This is my mom, Jane. This picture was taken at Studio One on Moi Avenue. If you were born after 1990 you probably don’t know how sanctified Studio One is, a time when you didn’t call yourself a photographer because you have an Instagram account. This picture was taken when my big sis was off to the UK, and because it was 1989 it just seemed right that we all took a family portrait, something to remember her by in case she met an odiero and decided to settle as a housewife in Yorkshire, engaging in high tea after a hard day tending to her bougainvillea garden.
You can see from this picture that mom struggled with that smile. She always did. And Tamms- named after her- is like that; always struggles to smile to the camera, and when she does it’s often a deceiving smile, offered only as a conciliatory gesture. There is a little of her in Tamms. There is a lot of Tamms in me. And even more of me in her. Which means there is a lot of Jane in me.
This is the only picture I have of her from back in the day, before Coronary Tuberculosis entered her heart and broke ours as a result.
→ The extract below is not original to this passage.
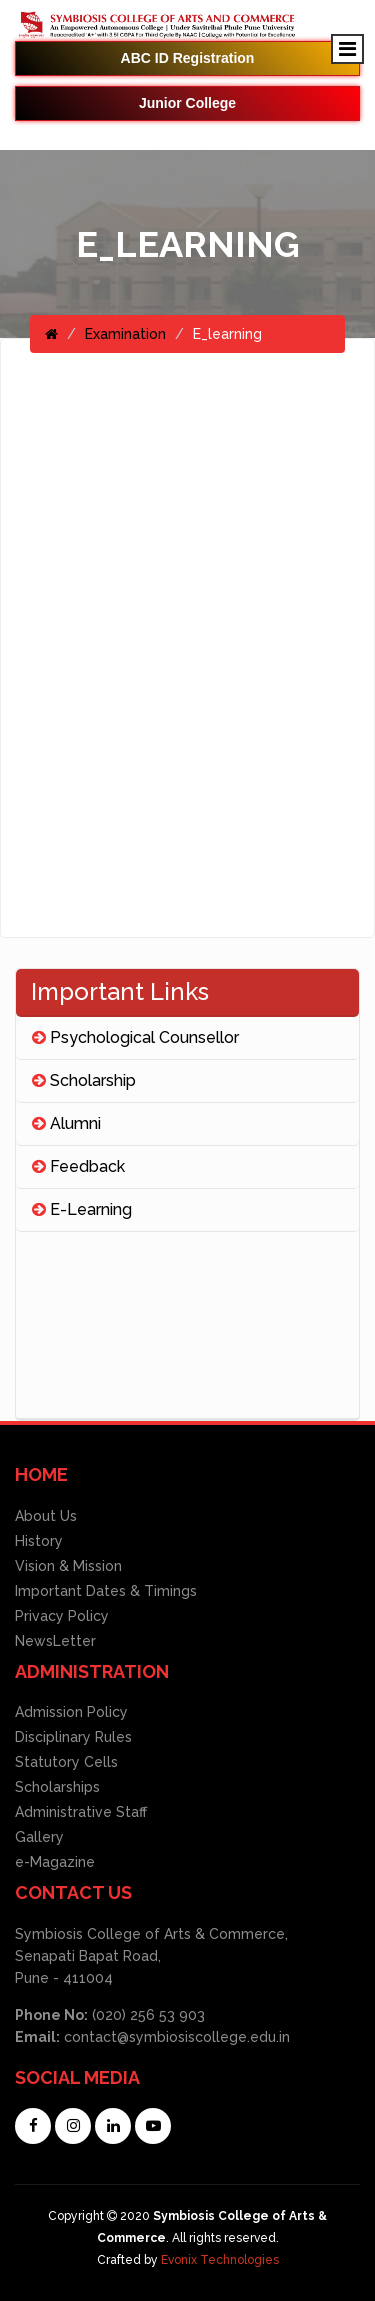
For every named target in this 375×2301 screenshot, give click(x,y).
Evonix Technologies (220, 2260)
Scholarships (57, 1787)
The rest of her happy pictures – taken in her healthy days– are back in shags, a place I have successfully avoided since her demise because it’s just not the same. It’s haunted. It’s like someone else’s home. Plus dad got himself a new wife (my nigga!) and as much as we are happy for him, as much as he doesn’t deserve to sit in that big empty house listening to the echo of my mom’s ghost in his dreams, it’s just hard to reconcile myself to this fact. During my pragmatic and rational days I try to see it for what it is; that he is only replacing his wife, not his mother.
Jane was the one with the sense of humour. She was the queen of hyperbole and ridiculous imagery. Even my officious dad, with his forest of humourless books about great men of African renaissance and African literature, would often laugh at her quips and heavily garnished yarns.
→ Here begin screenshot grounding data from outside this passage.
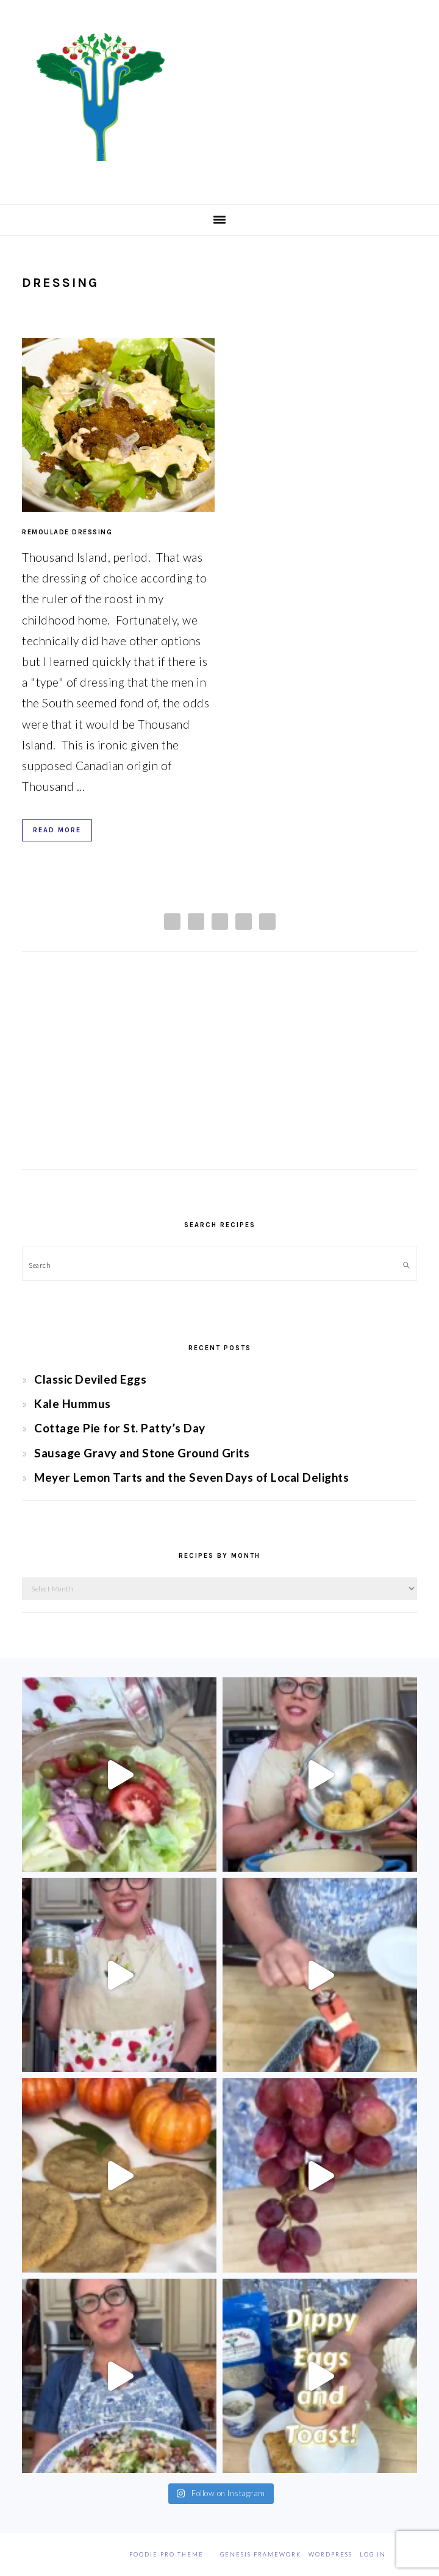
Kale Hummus (72, 1403)
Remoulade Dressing (67, 532)
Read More (57, 830)
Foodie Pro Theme (166, 2554)
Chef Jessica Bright (219, 97)
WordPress (330, 2554)
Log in (373, 2554)
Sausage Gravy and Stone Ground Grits (141, 1453)
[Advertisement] (219, 1071)
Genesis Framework (260, 2554)
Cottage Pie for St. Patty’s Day (119, 1428)
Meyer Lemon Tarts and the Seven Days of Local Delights (191, 1477)
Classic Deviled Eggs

There was this time she was in HDU at Mater, one foot literally in the grave. Machines beeped and whirred all around her. Doctors came with their clipboards and grave expressions. When she (half) stared at me, I saw fear and a hint of tears in her eyes. And when she gestured to my sister and whispered her ATM pin number in her ears, I joked, “Oooh, OK, it’s like that now, it’s you guys against me now?” She mumbled with a creased smile, “It’s four digits, she can memorise it better.” (I was never good at math in school).
At that point I knew she wasn’t going to make it through the night; this was not in doubt when we left the hospital at 1am. Sure enough when my sister and I walked back into the HDU unit the next morning her bed was empty. My sister wobbled and held onto the bedpost to steady herself. (Girls!). I felt my hands immediately go cold, like I had accidentally touched my area MP.
Then this nurse walks over with a smile and says, “Madhe improved in the night and was transferred to the General Ward.” Here is the thing – do you know how sometimes you go back to where you thought you had parked your car but you don’t find it and get all panicky, very sure that kina Chege have finally come for it, only to realise that you had parked it elsewhere and when you finally see it, you want to hug it and tell it, “don’t you ever do that to me again Linda?” This was the feeling I had; I actually hugged that poor nurse.
Precisely today two years ago, at the time of posting this, she was in the hospital bed, hiccupping. It was a Sunday. Her blood pressure was dropping faster than that cartoon figure in the opening scene of Mad Men. My grandmother, sitting near her deathbed, held her hand, but knew that this was it. She had buried many sons and daughters and grandchildren and friends, death was beyond sneaking up on her. She says mum gasped at the end. My other aunt who was there says she turned her head away, as if embarrassed at having to go. Another relative said she just stopped breathing. I wonder what really happened: What was the last thing she thought about when she felt death drawing the curtains on her heart? Was she fearful? Did she silently recite a verse? Did she wonder where the hell we were? Did she feel lonely? I wonder. I always wonder.
After two years the grass is slowly growing in the footprints that her departure left behind. Exactly a few days from now, two years ago, I was standing at Aga Khan Hospital Kisumu, staring at Jane lying on the cold slab of the morgue drawers, a vein running down the left side of her face and my big sister touching her cold forehead and literally breaking down like a sand statue hit by a wave.
If your mother is alive you don’t know just how lucky you are. Go see her on Mother’s Day and tell her you appreciate her. Yes, even if you’re gangsta. Especially if you are gangsta. You have the time now, but you don’t have it forever. So go ahead and tell her. It will burn her heart with love.
So what if you mom lives far away – in Kisumu, Mombasa or Nairobi – hop into a JamboJet with the rest of yuppies taking pictures of the plane’s wings with their tabs (by the way, JamboJet have a new Mother’s Day promotion: Sh1, 850 one-way!) and go see mom. You can carry the world to her, but the only luggage that will make the biggest impression is your hug.
Go because you just won’t believe how little time you have with your mother. In fact, it will shock you just how little
time we all have together.
Happy Second Anniversary, Jane. The candle still burns.